敗血症性ショックは敗血症の最も重篤な病態であり、フランスではICU治療の約9%を占め、短期的な死亡率は40~60%に達する。本症では、敗血症に起因する低血圧を正常化するために昇圧治療を要する。最近の国際的ガイドラインでは、ドパミンあるいはノルアドレナリンを第一選択薬とし、奏効が得られない場合はアドレナリンが推奨されているが、これらの薬剤の大規模な比較試験は実施されていない。
フランス研究・高等教育拠点パリ南大学 UVSQレイモン・ポアンカレ病院のDjillali Annane氏らは、敗血症性ショックにおいてノルアドレナリンと必要に応じてドブタミンを併用する治療法とアドレナリン単独の有効性と安全性を比較する試験を実施、その結果を8月25日付Lancet誌上で報告した。
28日目の全原因死亡率は両治療群間で同等
本研究はプロスペクティブな二重盲検多施設共同無作為化試験であり、フランス国内の19のICUに収容された敗血症性ショック330例がアドレナリン単独群(161例)あるいはノルアドレナリン+ドブタミン必要時併用群(169例)に無作為に割り付けられた。投与量は平均血圧70mmHg以上を維持するように調整された。

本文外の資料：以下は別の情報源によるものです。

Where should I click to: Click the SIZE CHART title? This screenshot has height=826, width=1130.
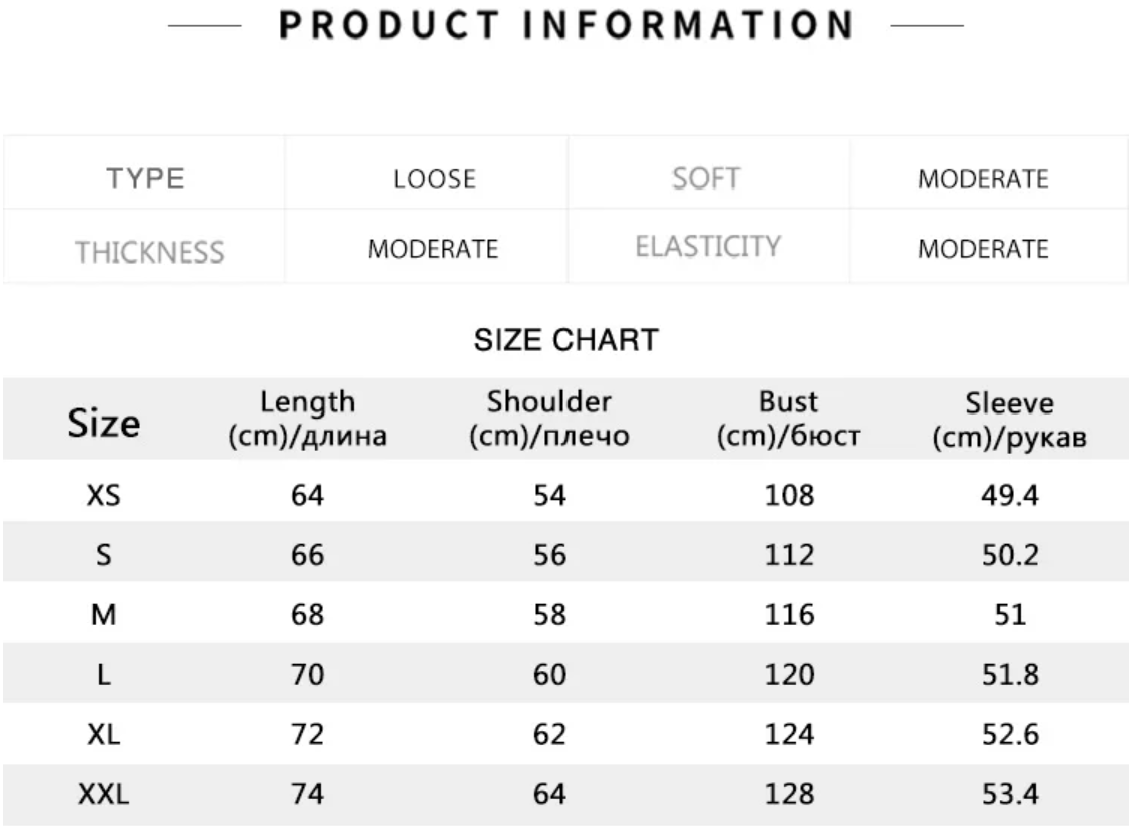click(566, 339)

主要評価項目である28日目の全原因死亡率は、単独群40%(64/161例)、併用群34%(58/169例)と、両治療群間で同等であった(p=0.31、相対リスク:0.86)。
重篤な有害事象の発症率も、両治療群間に差はない
両治療群間で、ICU死亡率(p=0.69)、退院時死亡率(p=0.51)、90日死亡率(p=0.73)、血行動態回復までの期間(log-rank検定:p=0.67)、昇圧治療中止までの期間(log-rank検定:p=0.09)、SOFAスコア(敗血症に伴う臓器障害の指標)の推移に有意な差は認めなかった。重篤な有害事象の発症率についても、両治療群間に差はなかった。

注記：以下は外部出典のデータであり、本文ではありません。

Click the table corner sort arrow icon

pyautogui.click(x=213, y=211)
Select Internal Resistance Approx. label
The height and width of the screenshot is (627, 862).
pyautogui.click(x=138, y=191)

以上により、Annane氏は「敗血症性ショックの管理において、アドレナリン単独治療とノルアドレナリン+ドブタミン必要時併用治療の有効性および安全性は同等」と結論している。
また、「臨床の場では、心係数が低下している敗血症性ショックに対する昇圧治療としては、アドレナリン、ノルアドレナリン、ノルアドレナリン+ドブタミンのいずれを施行してもよい。今後は、アドレナリン、ノルアドレナリン、ドパミンの単独治療の有効性と安全性を比較し、敗血症性ショックにおける昇圧治療の最適な血行動態目標値を明確にすべき」と指摘している。